Il difficile momento che sta attraversando l'economia Veneta in un quadro complesso a livello nazionale e le problematiche aperte per il settore agromeccanico sono state al centro dell'incontro che si è svolto mercoledì 22 aprile presso la sede della regione Veneto.
A incontrare l'assessore Dario Bond e il direttore Alberto Zannol erano presenti, oltre al presidente confederale Gianni Dalla Bernardina, il vicepresidente della Federazione Veneta Celeste Guerra e il segretario generale Marco Sitta.

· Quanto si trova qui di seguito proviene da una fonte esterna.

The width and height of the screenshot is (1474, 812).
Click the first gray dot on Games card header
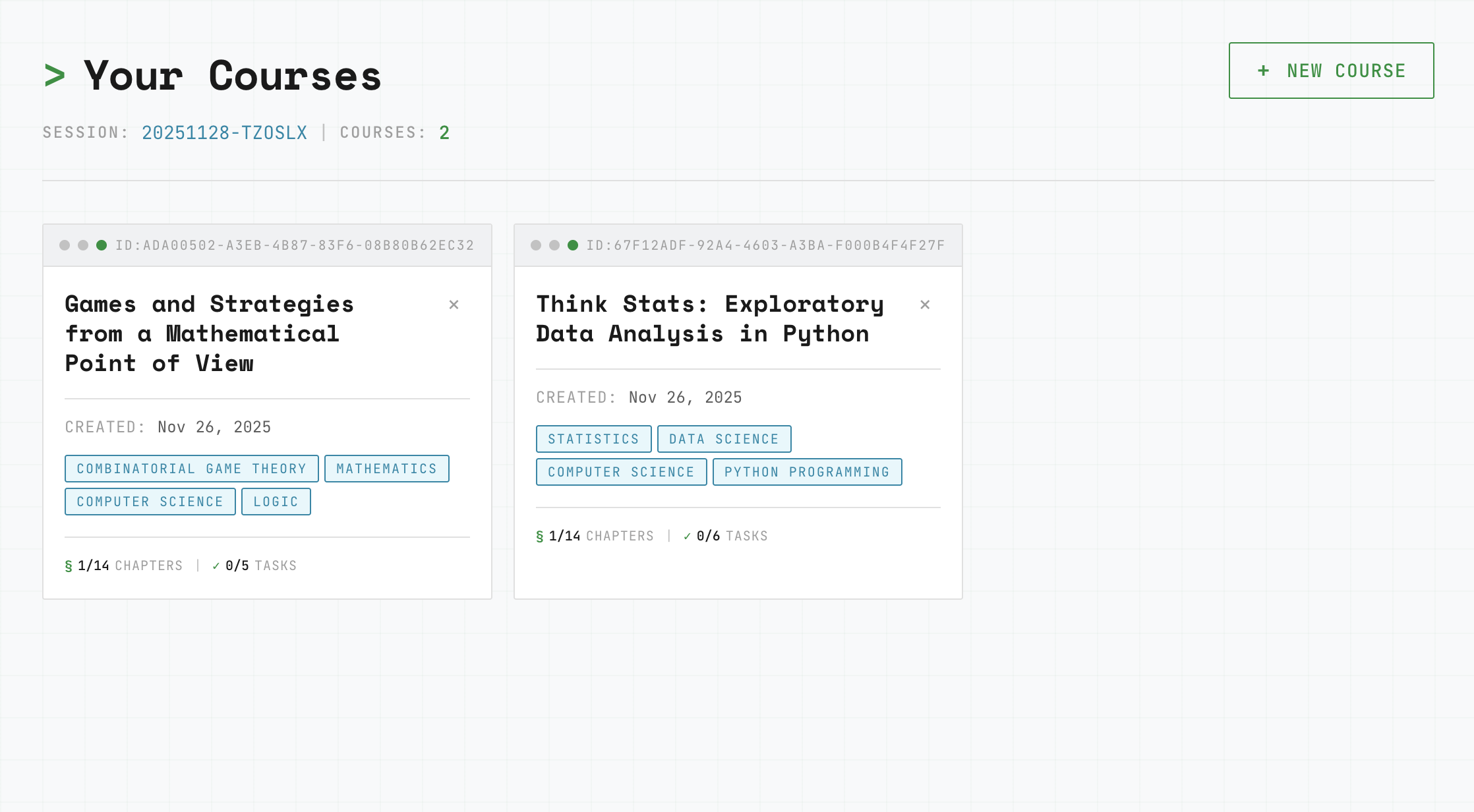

«Il decreto sulla tax credit che ha escluso le imprese agromeccaniche è stato un errore», è stata la prima considerazione fatta dal presidente Dalla Bernardina, che ne ha sottolineato i motivi, peraltro condivisi dall'Assessore che ha dato la sua disponibilità a un supporto a livello nazionale.
«Non è pensabile - ha dichiarato Bond - ritenere ancora gli agromeccanici come un soggetto al di fuori del settore agricolo, bisogna lavorare per cambiare questa stortura frutto di una visione non al passo coi tempi».

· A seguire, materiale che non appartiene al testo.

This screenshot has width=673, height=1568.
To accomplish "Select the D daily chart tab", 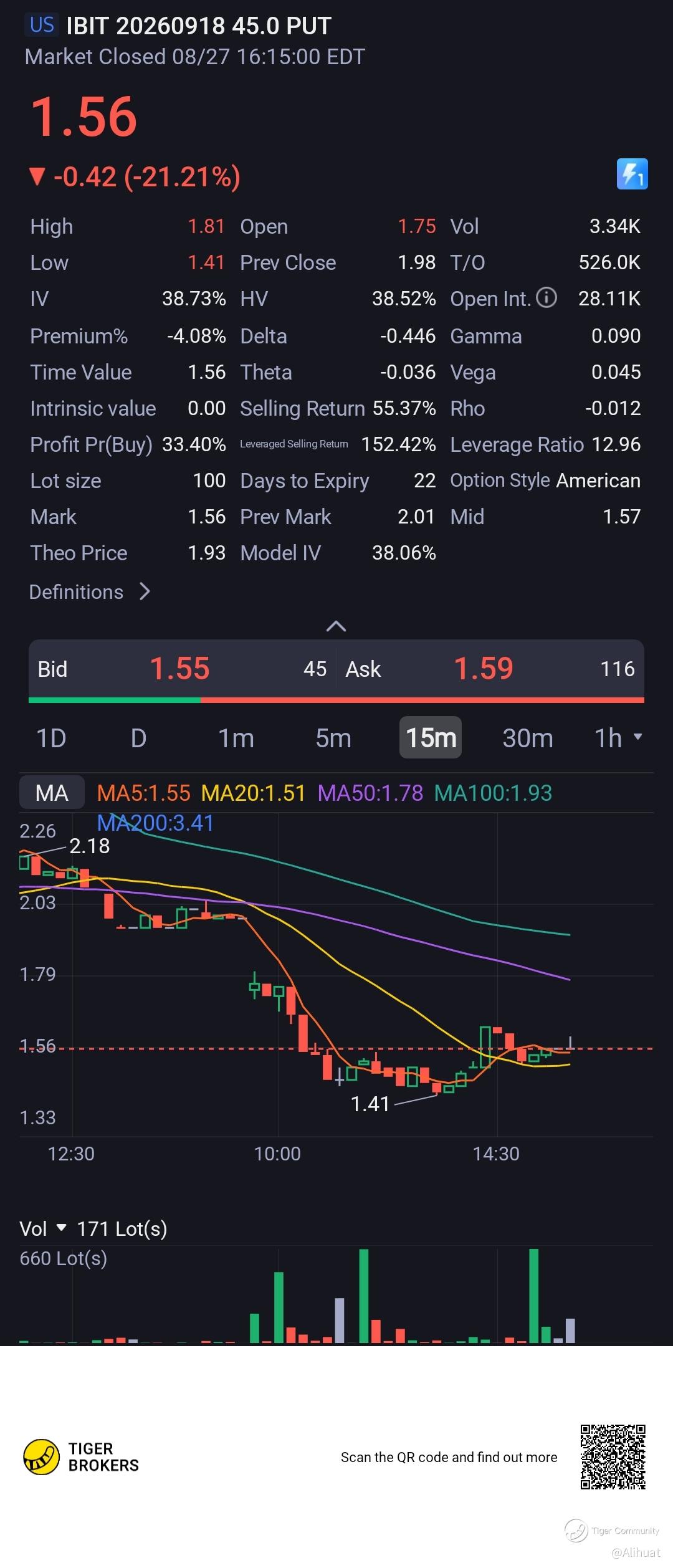I will (138, 738).
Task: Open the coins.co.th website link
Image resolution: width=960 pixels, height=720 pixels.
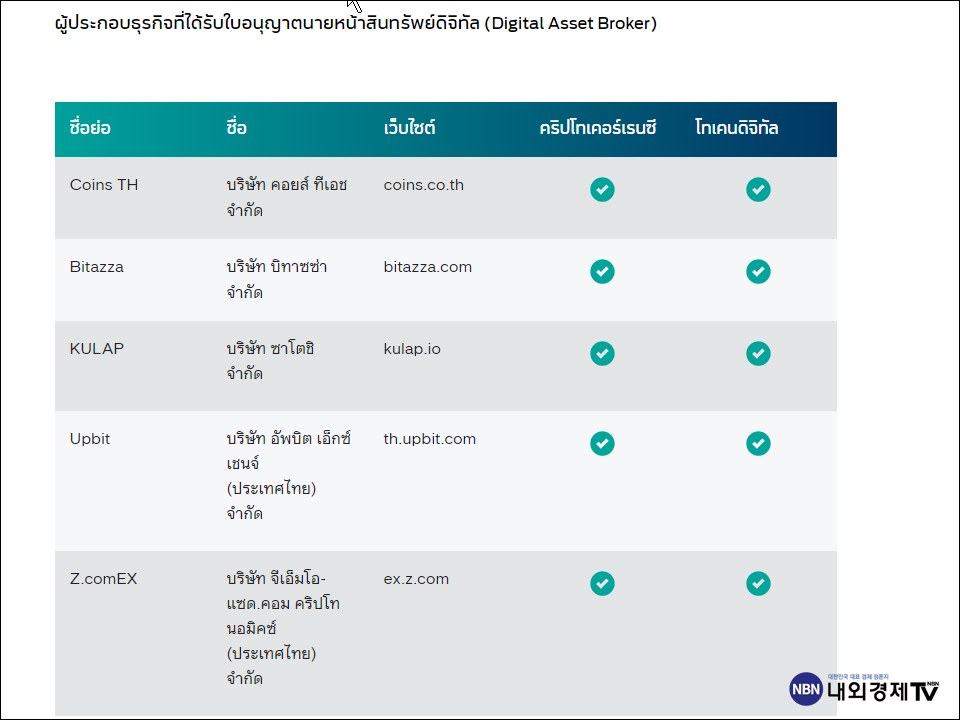Action: (423, 185)
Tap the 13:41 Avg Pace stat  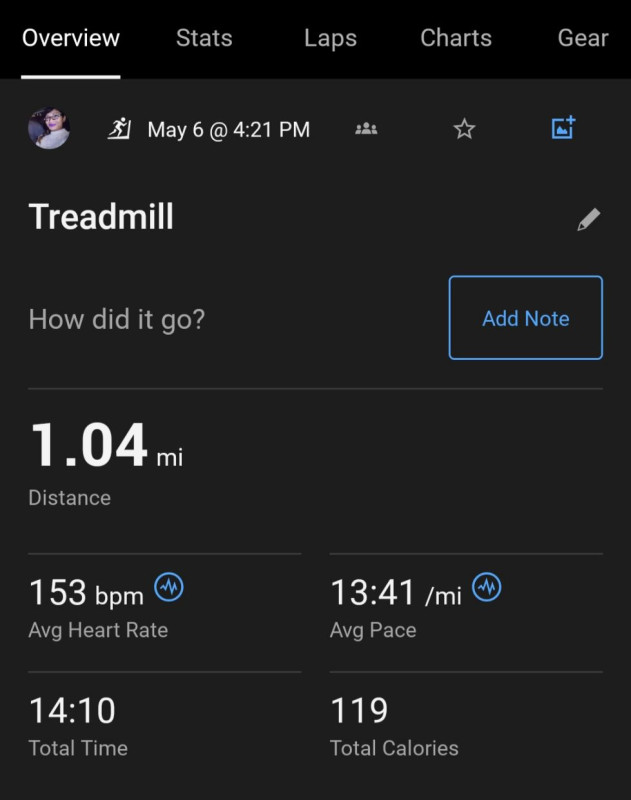click(x=466, y=607)

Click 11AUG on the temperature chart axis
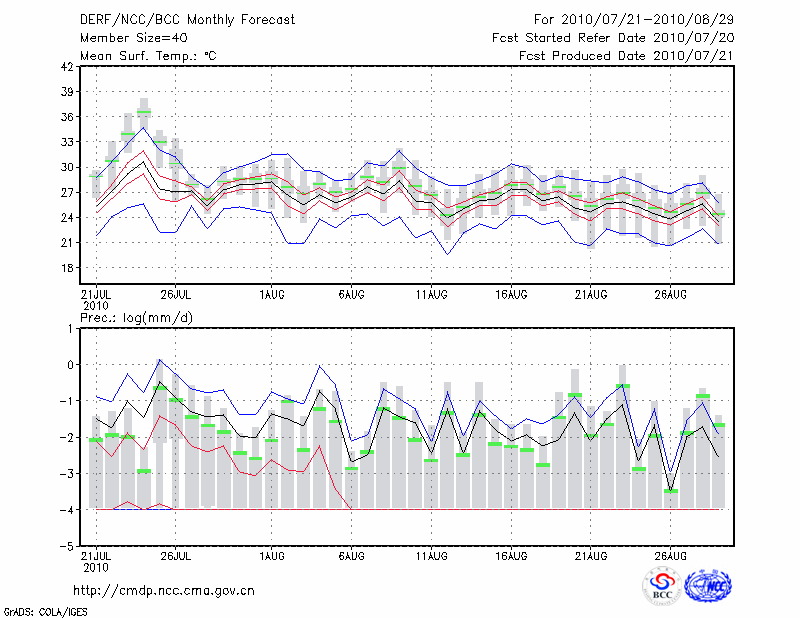point(431,295)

Gli altri temi del confronto sono stati l'attivazione della legge istitutiva dell'albo regionale degli agromeccanici ferma da anni e l'edificabilità in aree agricole anche per gli agromeccanici, quest'ultima questione legata anche alla necessità di procedere con la realizzazione di piazzole di lavaggio per atomizzatori e attrezzature per i trattamenti fitosanitari.